Knowledge is Power!
HVAC stands for “heating, ventilation and air conditioning.”
The annual fuel utilization efficiency (AFUE) rating that comes attached to just about every furnace on the market measures how energy efficient that particular model is. Modern furnaces typically have at least an 80% AFUE rating, with some even reaching into the high 90s.
Knowing how energy efficient a furnace is certainly is important when you’re trying to decide which one to buy, but you should also take into account the relative price of each model and how much you project that you will use the furnace.
The more energy efficient models tend to come with a higher price tag, and although you’ll pay slightly less on your monthly heating bills because of the added efficiency, it’s not always enough to make up the difference. Discussing your heating needs with a home heating professional is the best way to get an idea of what type of AFUE rating you’re looking for in a furnace.
Heat pumps operate by pulling heat out of the outdoor air in the winter to bring into your home and removing heat from indoor air in the summer. Some of them do also heat air like furnaces, but because they operate on different principles, their energy efficiency is measured differently. The heating energy efficiency of a heat pump will be reflected by its HSPF number, and just as with an AFUE rating, the higher the number, the more efficient the model.
Modern furnaces, no matter what they’re powered by, are generally quite safe and energy efficient. There are advantages and disadvantages to both gas and electric furnaces, but safety is almost exactly the same between the two types of systems.

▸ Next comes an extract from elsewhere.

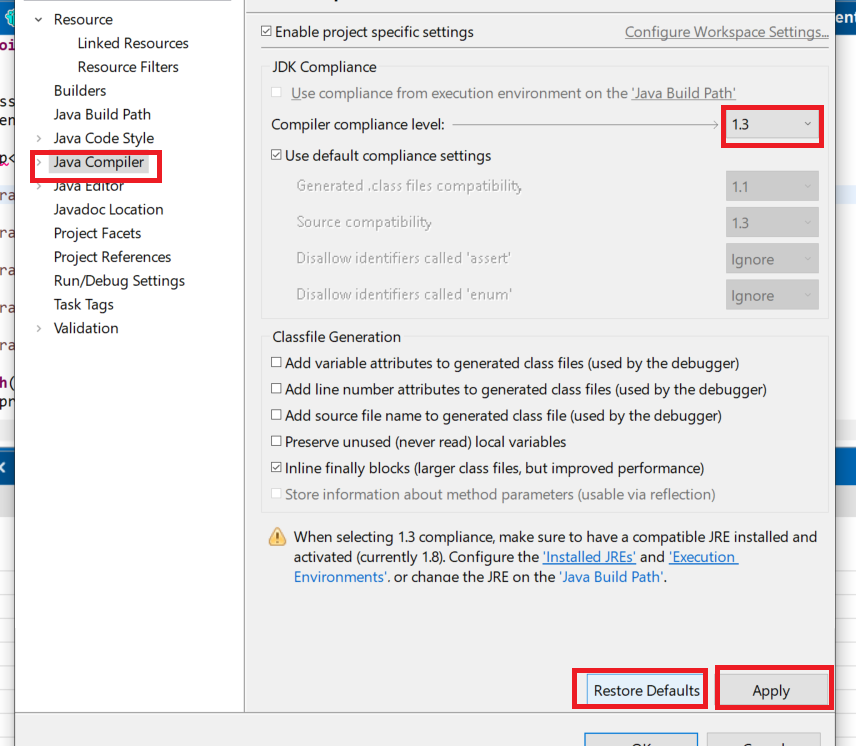Toggle Preserve unused local variables
This screenshot has width=856, height=746.
[277, 442]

Technically the presence of gas fuel may pose a very small safety risk, but because of the way modern gas furnaces are designed, that risk is almost nonexistent. Particularly if you keep your furnace well maintained, your gas or electric furnace will continue to work efficiently and safely for many years.

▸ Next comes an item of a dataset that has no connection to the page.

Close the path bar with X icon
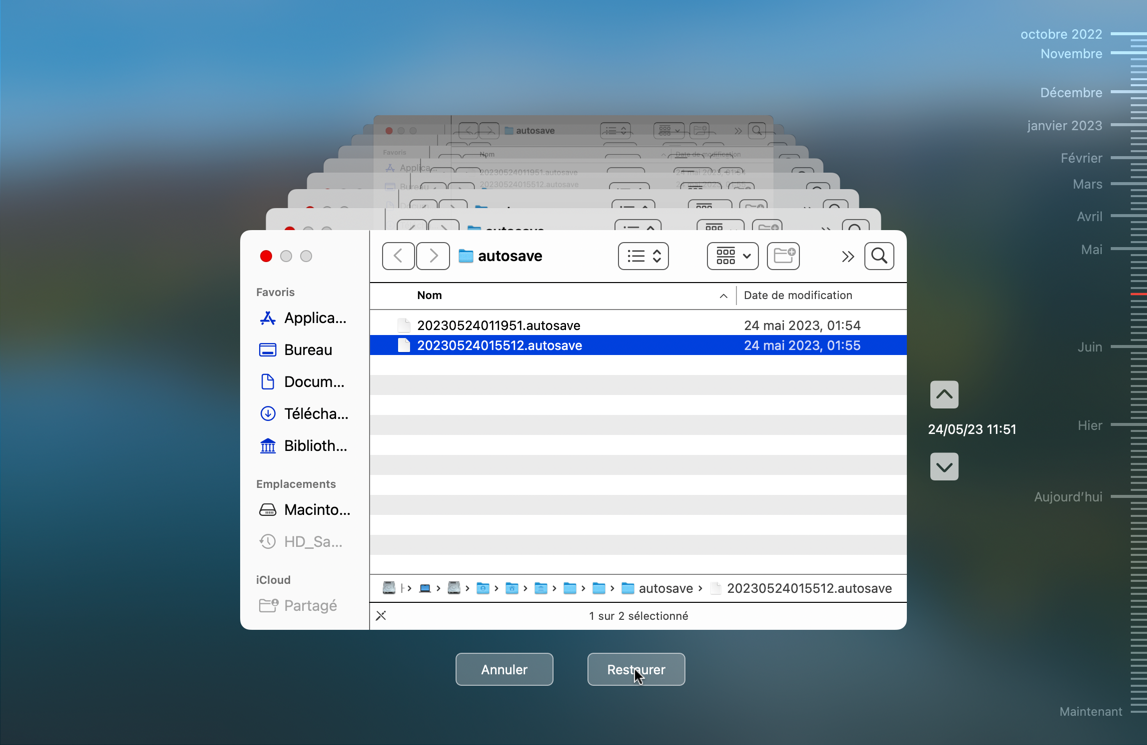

While the life span of a home heating system can vary from one model and type to another, you can generally expect a new system to last from 10 to 15 years. Some types do last longer and with proper maintenance service, many home heating systems can outlast their projected lifespan.
There are a lot of factors that will help to determine which type of home heating system is best for you and your family. Because the sheer volume of data you need to sort through in order to make a good decision can be pretty overwhelming, it’s wise to have an expert help you through the process.
Heating technicians can come out to examine the particulars of your home and determine how powerful of a home heating system you need. They can also offer some expert advice on which type of system will be the most appropriate given the dimensions and location of your home and your family’s specific heating needs.